# iPad 1 keeps crashing



## melodyyyyy (Feb 11, 2009)

As anyone else had problems, and how did you fix it?


----------



## Betsy the Quilter (Oct 27, 2008)

Do you have the latest version of the system software installed?  Go to Settings > About > Version.  It should be 5.01.

Also, you can try a forced restart...hold the power key on the top edge down until you get the red slider, slide that and then, once it's powered down, press and hold the power key again until it starts to reboot.

Betsy


----------



## KindleGirl (Nov 11, 2008)

Yes, my iPad 1 crashes a lot. When I surf the web, when I open certain apps. It's rather frustrating. I never had any crashes before updating to 5.0. I'm currently on 5.01 and it still crashes. I'm pretty sure I've done a forced restart, but I'm going to try it again and see if anything changes.


----------



## Mike D. aka jmiked (Oct 28, 2008)

The 1st gen iPad has problems with apps that need a lot of memory to run. It doesn't seem to reclaim memory from apps that are unused in the background. 2nd gen models have twice as much user RAM as the 1st gen and they don't seem to have the same problems.

I think there was  thread here a few weeks ago concerning this, and one of the apps mentioned that showed this behavior was Pulse, an RSS reader. I also have the problem with the NYT crossword app.

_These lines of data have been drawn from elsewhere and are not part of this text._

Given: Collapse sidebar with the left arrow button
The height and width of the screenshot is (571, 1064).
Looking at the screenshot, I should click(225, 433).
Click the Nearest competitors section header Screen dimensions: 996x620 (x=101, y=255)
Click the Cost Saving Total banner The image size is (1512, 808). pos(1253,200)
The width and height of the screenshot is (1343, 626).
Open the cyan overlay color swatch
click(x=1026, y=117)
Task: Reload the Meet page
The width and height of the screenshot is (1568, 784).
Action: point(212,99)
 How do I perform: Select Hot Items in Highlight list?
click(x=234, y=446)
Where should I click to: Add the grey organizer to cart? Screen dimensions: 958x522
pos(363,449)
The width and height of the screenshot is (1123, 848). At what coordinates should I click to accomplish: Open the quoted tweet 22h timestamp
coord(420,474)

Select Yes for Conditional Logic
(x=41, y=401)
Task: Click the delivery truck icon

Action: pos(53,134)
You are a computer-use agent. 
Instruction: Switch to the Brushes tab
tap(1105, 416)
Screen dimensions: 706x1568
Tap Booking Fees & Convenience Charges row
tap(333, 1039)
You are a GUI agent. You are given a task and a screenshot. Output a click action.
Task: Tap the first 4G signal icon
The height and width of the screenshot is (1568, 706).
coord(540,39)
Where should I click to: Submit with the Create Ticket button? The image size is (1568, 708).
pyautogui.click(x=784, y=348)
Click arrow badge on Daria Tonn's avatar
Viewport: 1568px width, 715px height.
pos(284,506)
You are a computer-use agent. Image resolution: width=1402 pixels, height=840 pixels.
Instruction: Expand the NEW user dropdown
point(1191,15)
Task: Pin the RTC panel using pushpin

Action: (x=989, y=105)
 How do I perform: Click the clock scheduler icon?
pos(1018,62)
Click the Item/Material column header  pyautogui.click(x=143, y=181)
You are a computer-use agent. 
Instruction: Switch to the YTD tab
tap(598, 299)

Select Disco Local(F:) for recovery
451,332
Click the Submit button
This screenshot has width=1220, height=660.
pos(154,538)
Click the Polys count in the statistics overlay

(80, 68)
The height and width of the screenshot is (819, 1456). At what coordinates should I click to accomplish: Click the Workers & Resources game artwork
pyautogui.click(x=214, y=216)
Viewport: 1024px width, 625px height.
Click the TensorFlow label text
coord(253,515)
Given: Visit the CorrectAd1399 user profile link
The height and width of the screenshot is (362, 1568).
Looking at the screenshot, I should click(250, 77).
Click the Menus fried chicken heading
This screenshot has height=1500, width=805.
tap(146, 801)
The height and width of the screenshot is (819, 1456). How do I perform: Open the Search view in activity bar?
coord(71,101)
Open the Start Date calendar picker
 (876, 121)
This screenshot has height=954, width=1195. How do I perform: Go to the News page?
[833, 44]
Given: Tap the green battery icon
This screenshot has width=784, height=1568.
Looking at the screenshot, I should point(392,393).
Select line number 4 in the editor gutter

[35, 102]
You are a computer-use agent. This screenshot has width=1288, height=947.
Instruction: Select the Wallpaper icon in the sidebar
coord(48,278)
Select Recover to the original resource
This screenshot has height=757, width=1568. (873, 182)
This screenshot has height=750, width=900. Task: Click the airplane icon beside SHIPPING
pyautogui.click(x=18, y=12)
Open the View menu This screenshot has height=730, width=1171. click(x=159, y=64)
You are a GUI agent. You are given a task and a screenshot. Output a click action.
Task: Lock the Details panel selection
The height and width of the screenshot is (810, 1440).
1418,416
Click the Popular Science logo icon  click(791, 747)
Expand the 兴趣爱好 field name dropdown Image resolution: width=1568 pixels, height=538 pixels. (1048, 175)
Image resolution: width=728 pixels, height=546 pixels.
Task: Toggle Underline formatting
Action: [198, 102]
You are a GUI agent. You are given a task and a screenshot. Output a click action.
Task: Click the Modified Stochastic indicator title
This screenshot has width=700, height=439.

There's nothing you can do about it except get a 2nd gen iPad.  

Another approach is to make sure that you close out apps after you run them, but that's a nuisance. I run both of those apps mentioned, and I frequently have to close out other apps and then re-launch the one I want to run.

Mike


----------



## gajitldy (Apr 25, 2009)

Mine has just started to do this since I updated.  Previously it never crashed and I have had it for about a year and a half.  Update was done about a month ago.

Diane


----------